» Data in this exercise
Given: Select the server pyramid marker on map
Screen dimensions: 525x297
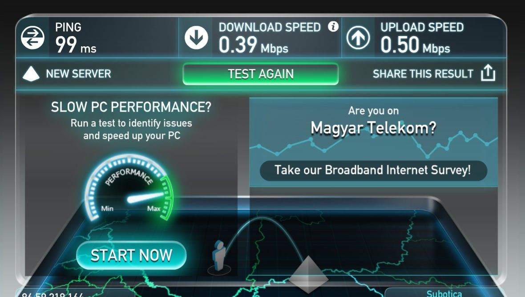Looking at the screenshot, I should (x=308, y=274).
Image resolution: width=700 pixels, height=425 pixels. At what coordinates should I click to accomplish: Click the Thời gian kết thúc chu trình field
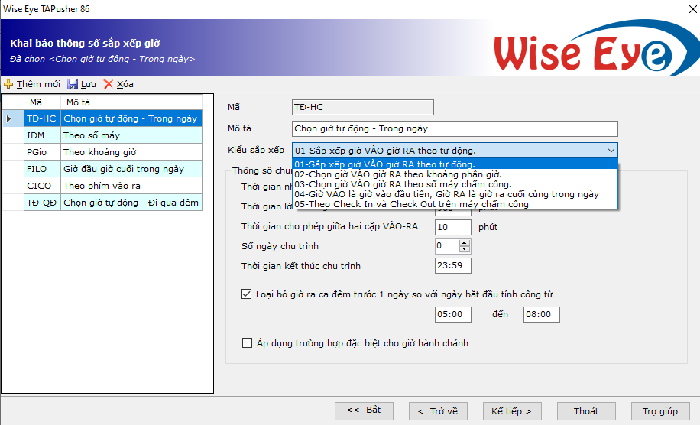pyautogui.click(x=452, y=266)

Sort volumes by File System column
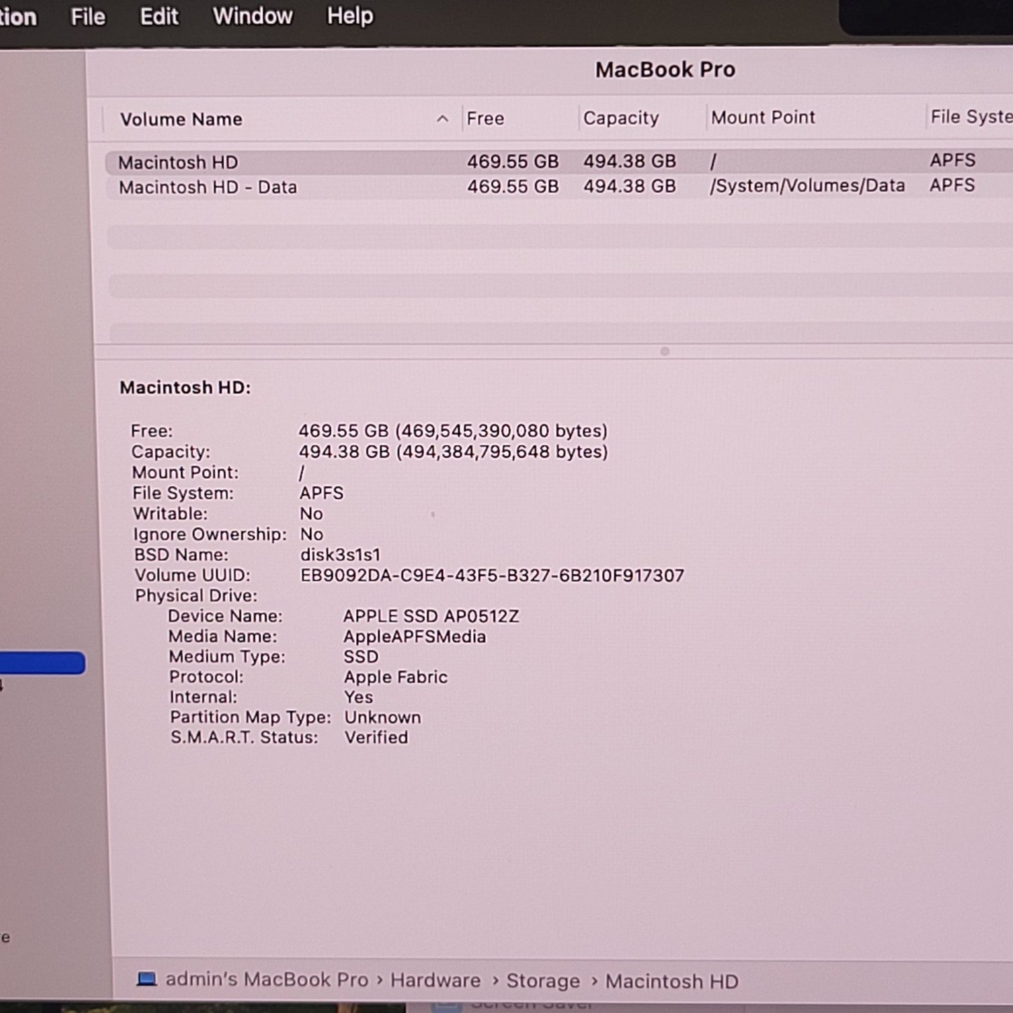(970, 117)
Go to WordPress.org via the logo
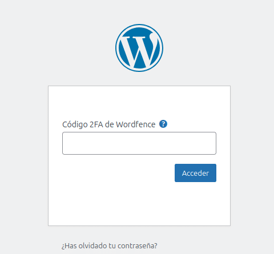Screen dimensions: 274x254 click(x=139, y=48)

--

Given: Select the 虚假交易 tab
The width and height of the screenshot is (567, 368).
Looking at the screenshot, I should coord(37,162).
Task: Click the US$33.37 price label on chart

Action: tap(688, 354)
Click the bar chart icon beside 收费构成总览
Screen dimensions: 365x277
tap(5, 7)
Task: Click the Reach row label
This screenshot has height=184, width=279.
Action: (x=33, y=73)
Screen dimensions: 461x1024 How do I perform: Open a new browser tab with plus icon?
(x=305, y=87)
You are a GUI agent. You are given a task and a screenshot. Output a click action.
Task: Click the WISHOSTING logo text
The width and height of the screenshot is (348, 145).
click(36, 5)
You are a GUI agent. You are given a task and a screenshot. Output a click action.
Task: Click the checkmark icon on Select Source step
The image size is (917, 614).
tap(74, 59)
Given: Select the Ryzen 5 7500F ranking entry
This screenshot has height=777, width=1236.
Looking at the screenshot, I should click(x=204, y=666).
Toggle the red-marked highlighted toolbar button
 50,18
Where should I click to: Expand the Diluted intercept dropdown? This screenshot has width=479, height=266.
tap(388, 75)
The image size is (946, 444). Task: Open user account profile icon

» Instructions for the task
Rewrite only the stretch from the line containing "Toggle the red-marked" through the line containing "The image size is (946, 444).", changing "dropdown" to "menu" and leaving everything else as it is.

» Full response
Toggle the red-marked highlighted toolbar button
 50,18
Where should I click to: Expand the Diluted intercept menu? This screenshot has width=479, height=266.
tap(388, 75)
The image size is (946, 444). Task: Open user account profile icon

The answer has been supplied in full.